Easily
the most popular of all the 1920s strip card sets, the W514 set of
1919-21 features a large checklist of 120 players. Issued in 10-card
strips, they were meant to be cut along dotted lines, separating each card. The
result - as with many strip cards - is a host of off-condition cards that
were often torn rather than carefully cut. As a result, miscuts and
poorly-shorn borders are common condition flaws. The flimsy paper on
which the cards were printed is also an issue, making high-grade examples
very difficult to obtain.
Brooklyn's Ivan "Ivy" Olson is the subject of this hand cut example which
has been graded Authentic by SGC due to a wet sheet transfer on the card's reverse. The print on the reverse has the black, blue, and red layers, leaving only the orange and peach layers from creating a fully realized mirror image of the card on the back. Forgetting that, though, the front of the card presents beautifully, with wonderful corners and edges, especially for a hand cut card.

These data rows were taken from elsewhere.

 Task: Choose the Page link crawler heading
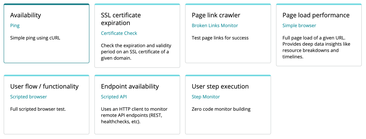coord(216,15)

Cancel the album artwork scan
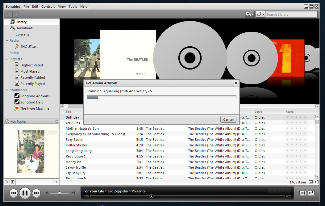tap(228, 120)
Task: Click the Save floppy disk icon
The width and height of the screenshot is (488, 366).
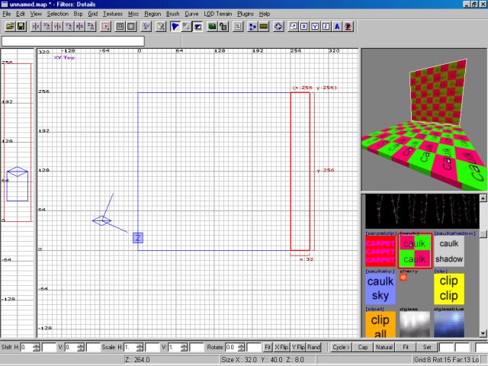Action: click(x=21, y=27)
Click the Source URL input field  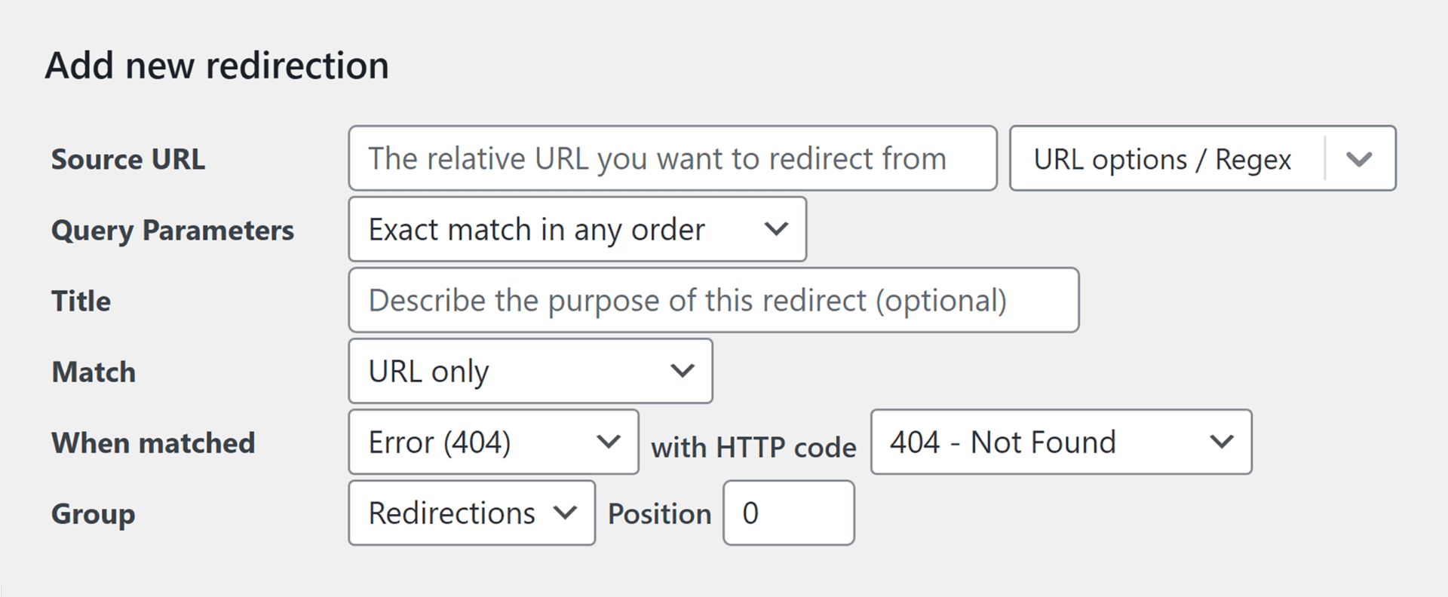click(x=672, y=158)
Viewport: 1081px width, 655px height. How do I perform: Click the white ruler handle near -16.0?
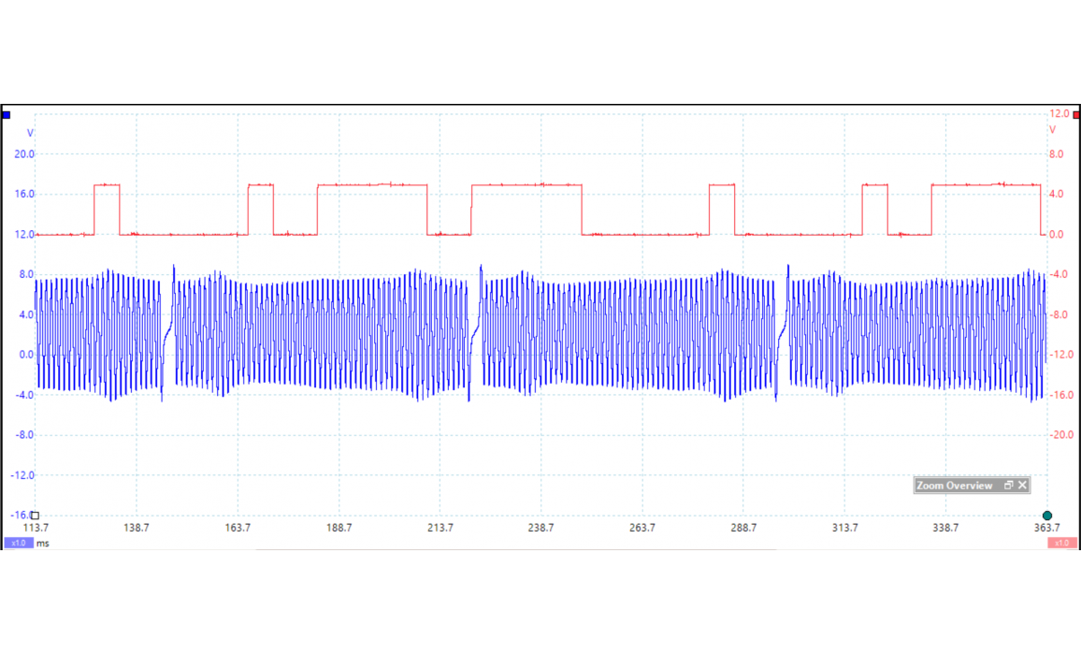click(x=36, y=515)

A slight registration error in the orange layer drops the background down a smidge from where it's supposed to be, but other than that, the front looks as nice as one could reasonably expect a strip card to look. A tremendous example of "buy the card, not the grade."
SGC has only ever
graded 10 total examples of this W514, with only eight receiving a
higher grade than the Authentic offered here of Ivan "Ivy" Olson.